Now this is one of those feast days that makes a lot of us non-Roman Catholics a little nervous.

 

My very Lutheran grandmother, who, as many of you know, was a member of this church many years ago, would be somewhat upset I imagine to know that I am in this pulpit this morning preaching about, of all people, the Virgin Mary.

 

Let’s face it, when most of us non-Roman Catholics think of Mary, we think of how the Catholics honor her.

 

Visions of plaster statues in backyards, or on dashboards of cars or on the side altars of Catholic churches no doubt go through our minds.

 

After all, as my grandmother would say, they “worship” Mary.

 

Most Roman Catholics I know deny that they worship Mary, though they certainly do not deny that they honor her greatly and place a quite a bit of importance in her intercession.

 

But I think that stigma of Roman Catholics having the market cornered on the Virgin Mary is still very much a reality in the Christian church.

 

The fact is, all of us who are Christians should honor her and should remember at times how important she is to our faith in Christ.

 

It is a good thing to honor Mary and who she is.

 

And certainly it’s nothing new in the church as a whole.
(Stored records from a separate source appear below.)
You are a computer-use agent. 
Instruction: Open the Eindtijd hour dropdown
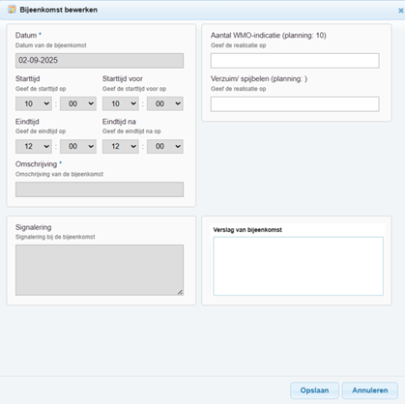click(x=34, y=146)
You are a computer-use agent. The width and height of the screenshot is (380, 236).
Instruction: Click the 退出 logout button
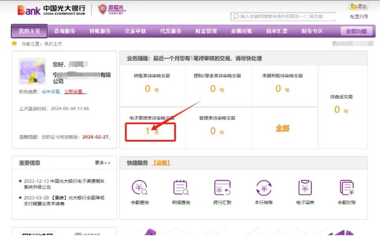[358, 6]
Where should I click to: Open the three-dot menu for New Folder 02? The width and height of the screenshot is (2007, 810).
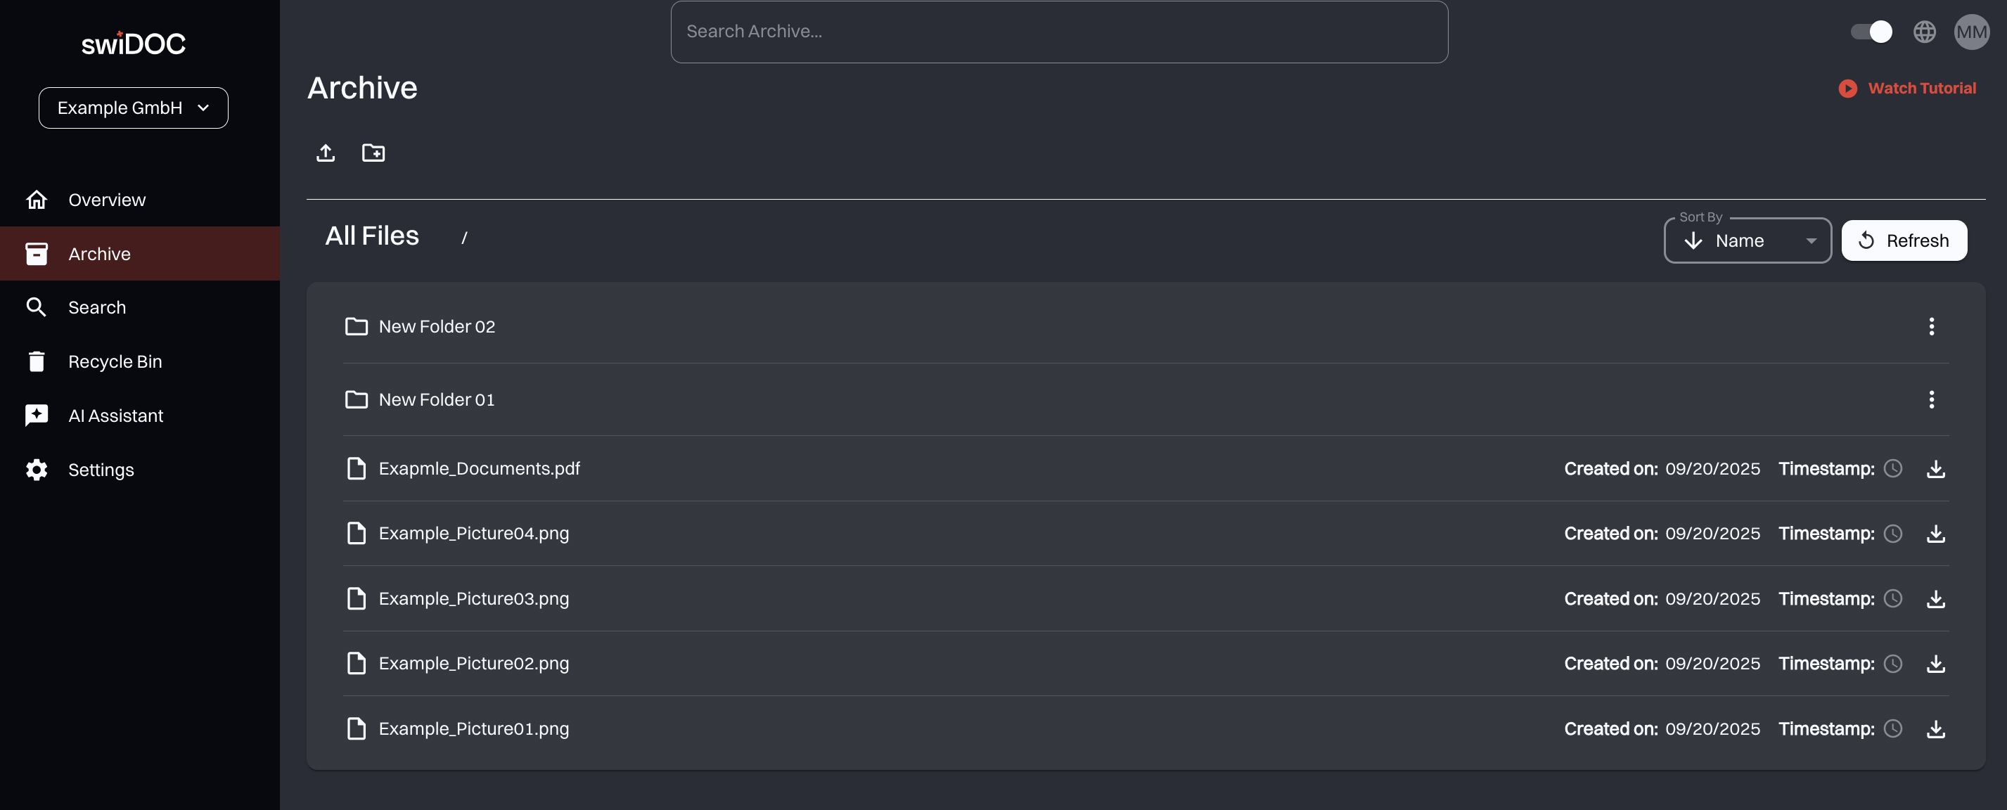pyautogui.click(x=1932, y=327)
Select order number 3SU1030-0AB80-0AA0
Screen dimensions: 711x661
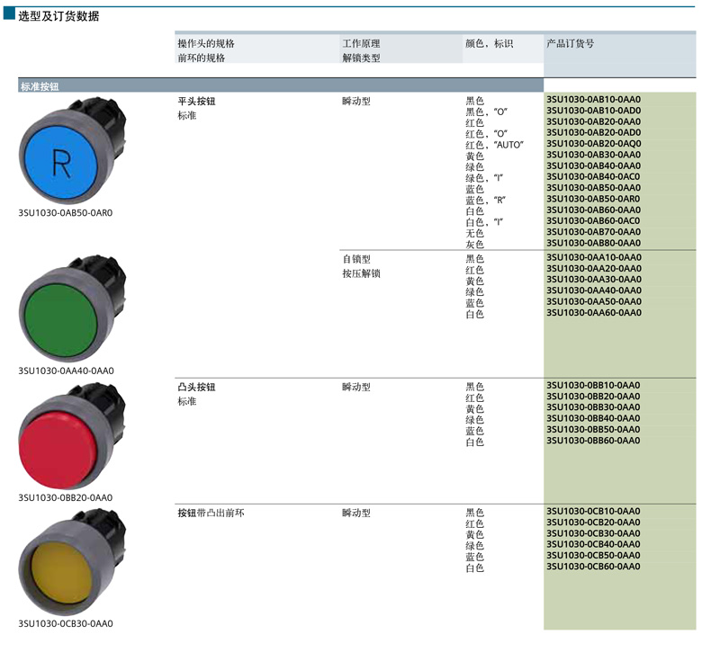tap(593, 243)
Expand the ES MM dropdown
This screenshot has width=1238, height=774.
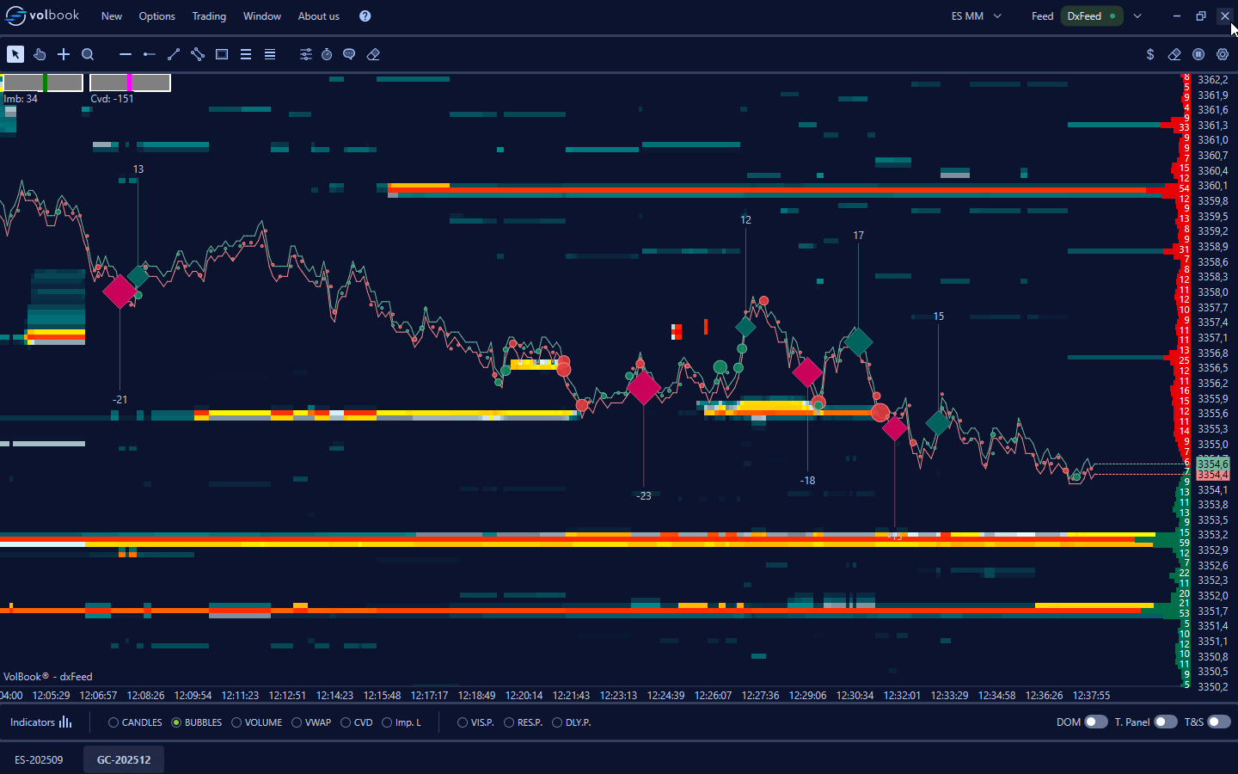coord(977,16)
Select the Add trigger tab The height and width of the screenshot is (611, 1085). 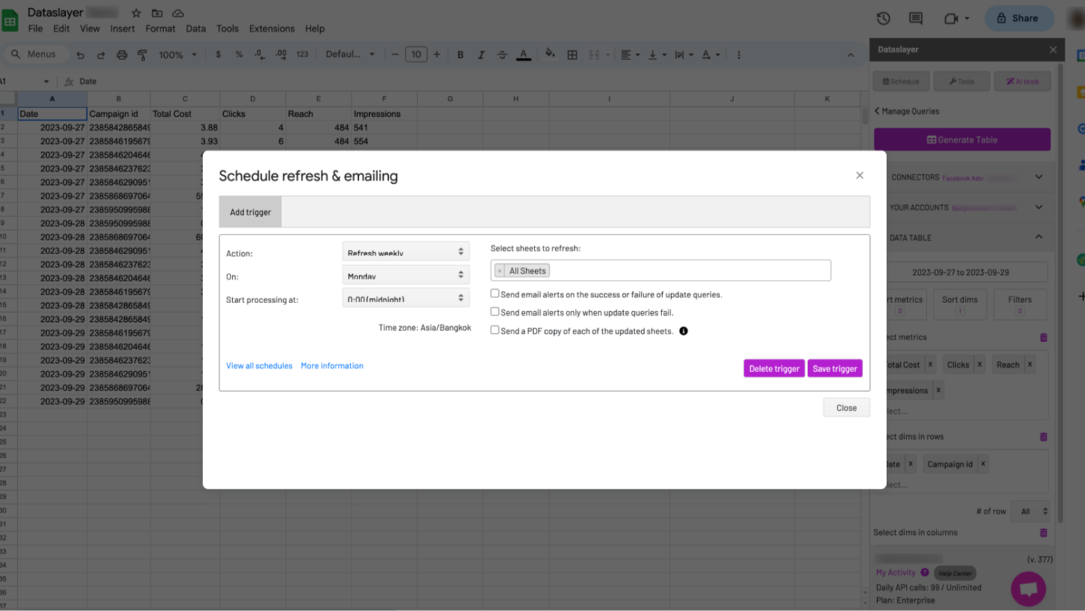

The honor paid to Mary goes back to the earliest days of the Church.

In fact, it goes back even further.

In today’s Gospel reading, we hear Mary say, "From this time forth, all generations shall call me blessed."

Certainly that prophecy she made on that very momentous day when the Angel came to her and told her she would bear the Son of God has come true.

Mary is by the far the most honored saint in the Christian Church.

But who was Mary?

Well, when we meet Mary, she is a simple Jewish girl. It’s believed that she was about fourteen when she became pregnant and bore Jesus, which, at that time and in that place, would not have been by any means unusual.

Outside of that, not a whole lot is known  about her life.

We know for certain of the words she spoke to the angel Gabriel, to her kinswoman, Elizabeth, when she visited her not long before she gave birth. But outside of the words we heard this morning, there isn’t a whole lot we know she said.

The only other instance in which her words are recorded are at the wedding feast at Cana, when she instructs the servants there, regarding Jesus, to do “whatever he says to you.”

But the story of Mary becomes very interesting in the years following the Gospels. It is here that we see the fulfilling of her prophecy. It is here that we find that she truly does become blessed for all generations.

If we don’t believe that, then let’s take a look at the Creed which we will recite together later this morning.

Besides Jesus, there are only two other people mentioned in it.

The first is Pontius Pilate.

The other is Mary. It specifically says, he was “born of the virgin Mary."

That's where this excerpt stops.